◆ 検討用本文 ◆
┏━━
「首輪ってした方がいいんですか?」としばしば聞かれます。答えは「ケースバイケースです」。
「わからないから聞いているのに」とお思いの方もいらっしゃるでしょう。意地悪を言っているのではないのです。実は我々にもわからないのです。猫はそれぞれで、ご自分の猫の特性を最も理解している(はず)なのは、飼い主さん自身だからです。答えは一つではないんです。
まずは、首輪をつけない派・つける派、それぞれの立場の主張を聞いて、一緒に考えてみましょう。
つけない派の主張
「ICチップ(マイクロチップ)入れてるし」
「首輪なんかして猫が喜ぶんですか(苦笑)?」
「首輪は危ない」
つける派の主張
「ICチップだけだと心配」
「つけたらかわいいし」
「セーフティバックルだから安心」
わかる……わかります……。どれもよくわかります。ここで、首輪屋「ネコソダテ」から残念なお知らせです。
猫はもともと何かを身につけることを嫌がる動物です!
皆さんすでにご存知ですよね。ですが、これは大事なポイントです。
ICチップが入っているから大丈夫?
私がまだ子どもだったン十年前は、ICチップを猫に入れるという概念が存在しませんでした(※編集部注)。ハイテクな世の中になったものです。とはいえ、ICチップはご存知の通り、動物病院や保健所など、ICチップを読み取る装置(スキャナー)がなければ情報を引き出すことができません。見た目では入っているとはわからないものです。
仮に猫を飼ったことがない方が、脱走した飼い猫を見つけたとして、彼らはどうするでしょうか。本来ならば、遺失物法に従い、警察に届け出をしなければいけないのですが、残念ながら、「あ、猫が散歩してる」「野良猫かな」「お家がないならうちの子になる?」などと考える方が一般的です。仮に自宅にその猫を迎え入れたとして、猫の健康が良好な状態であれば、保護しても動物病院に連れて行こうと考えないかもしれません。そうなると、ICチップを読み取ってもらえるチャンスはなかなかやってこないことになります。
そういったことを考えると、「ICチップが入っているから大丈夫!」と言い切れるでしょうか?
「首輪なんかして猫が喜ぶんですか(苦笑)?」VS「つけたらかわいいし」
猫が首輪をして喜ぶかといえば、特に喜ばないでしょう。前述のとおり、猫は身体に何かを身につけること嫌う動物です。そういう意味では、単にかわいいからといって、コスプレや過度な装飾のある首輪をつけることはお勧めできません。猫はそのままで十分にかわいいものです。
┗━━
◆ 課題の条件 ◆
**1)** 猫の首輪についての本文と、次の(a)〜(c)が一致するか、それぞれ「はい」か「いいえ」で答えてください。判断の決め手となる本文の語句もそのまま引用してください。
(a) ICチップは見た目で入っているかどうかがわかる。
(b) 猫はもともと何かを身につけることを嫌がる動物だと書かれている。
(c) 脱走した飼い猫を見つけた人は、本来なら警察に届け出なければならないと書かれている。
**2)** 猫の首輪についての本文にある「とはいえ、ICチップはご存知の通り、動物病院や保健所など、ICチップを読み取る装置(スキャナー)がなければ情報を引き出すことができません。」という一文を英語に訳してください。

◆ 提供データ ◆
┏━━
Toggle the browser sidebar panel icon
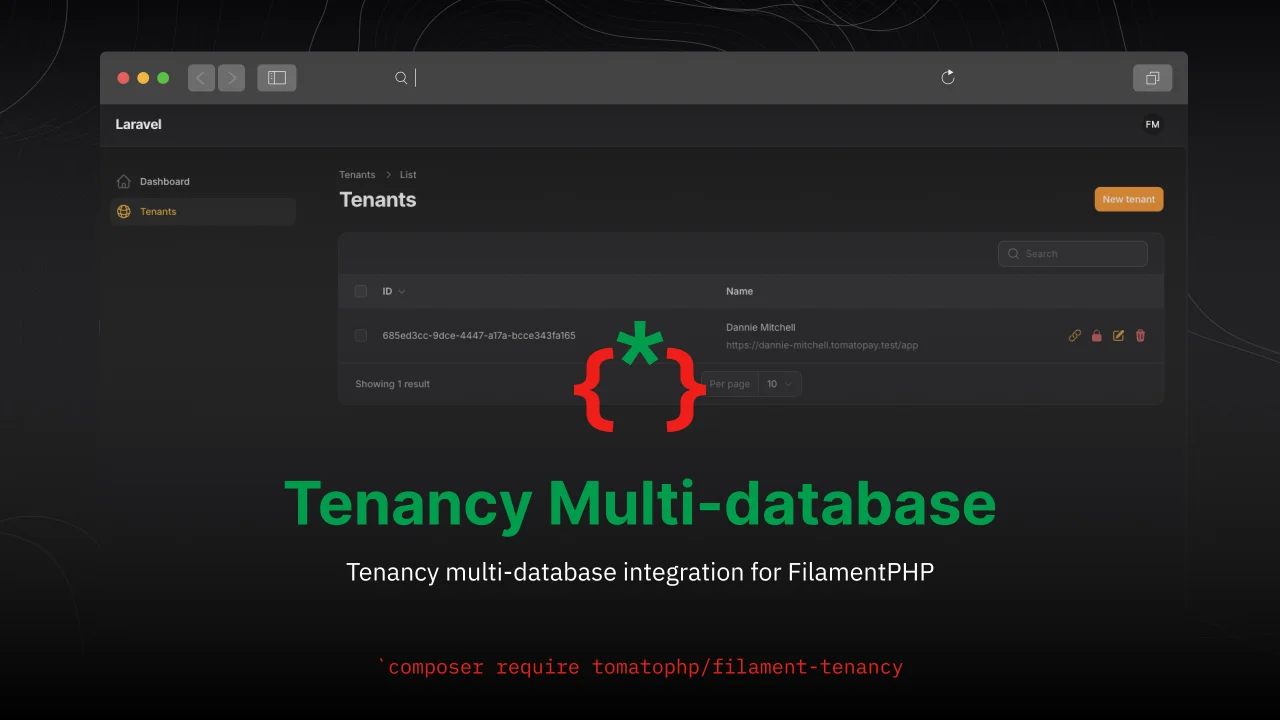Image resolution: width=1280 pixels, height=720 pixels. tap(276, 77)
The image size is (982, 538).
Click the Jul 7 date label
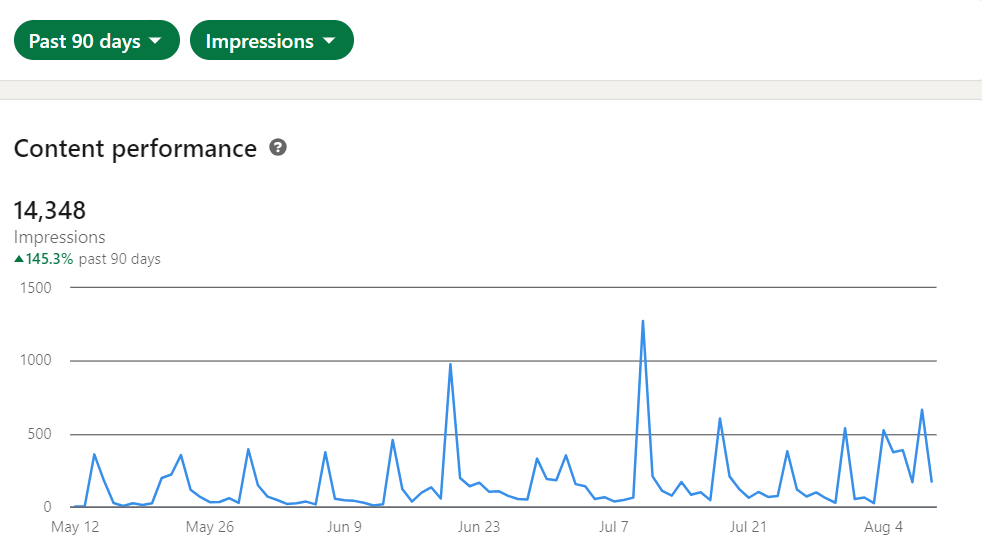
┗━━
◆ 解答は下記 ◆
**1)**
(a) いいえ:「見た目では入っているとはわからないものです」
(b) はい:「猫はもともと何かを身につけることを嫌がる動物です!」
(c) はい:「本来ならば、遺失物法に従い、警察に届け出をしなければいけないのですが」

**2)** That said, as you know, the information on an IC chip cannot be retrieved without a device that reads IC chips (a scanner), such as those at veterinary clinics and public health centers.